» **Teks Bacaan**

....

Mencoba memaknai hari-hari

Jumat, 09 Oktober 2009

Dan Bersabarlah,

Perjalanan ini, terasa sangat melelahkan, demikian sepotong syair Ebiet.G.Ade. Tapi buatku, seperti biasa perjalanan ini tetap harus dilalui. Menjadi rutinitas harian ketika harus bangun sebelum subuh, lalu berkejaran dengan jarum jam dinding di dapur untuk menyiapkan sarapan (sekaligus makan siang), beres-beres rumah, menyiapkan pakaian, mandi dan kemudian bergegas untuk segera berangkat mengajar tepat pukul 06.30.

....

» **Bagian Data**
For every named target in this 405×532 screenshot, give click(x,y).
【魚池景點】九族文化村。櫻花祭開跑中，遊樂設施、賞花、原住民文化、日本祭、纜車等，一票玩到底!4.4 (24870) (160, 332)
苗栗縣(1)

....

» **Tujuan**
Kutiplah dengan tepat bagian teks bacaan yang diawali kata-kata berisi "Perjalanan ini, terasa" dan berakhir setelah "tepat pukul 06.30.". Baris-baris data merupakan bahan tersendiri yang terpisah dari teks bacaan.

» **Hasil Latihan**
Perjalanan ini, terasa sangat melelahkan, demikian sepotong syair Ebiet.G.Ade. Tapi buatku, seperti biasa perjalanan ini tetap harus dilalui. Menjadi rutinitas harian ketika harus bangun sebelum subuh, lalu berkejaran dengan jarum jam dinding di dapur untuk menyiapkan sarapan (sekaligus makan siang), beres-beres rumah, menyiapkan pakaian, mandi dan kemudian bergegas untuk segera berangkat mengajar tepat pukul 06.30.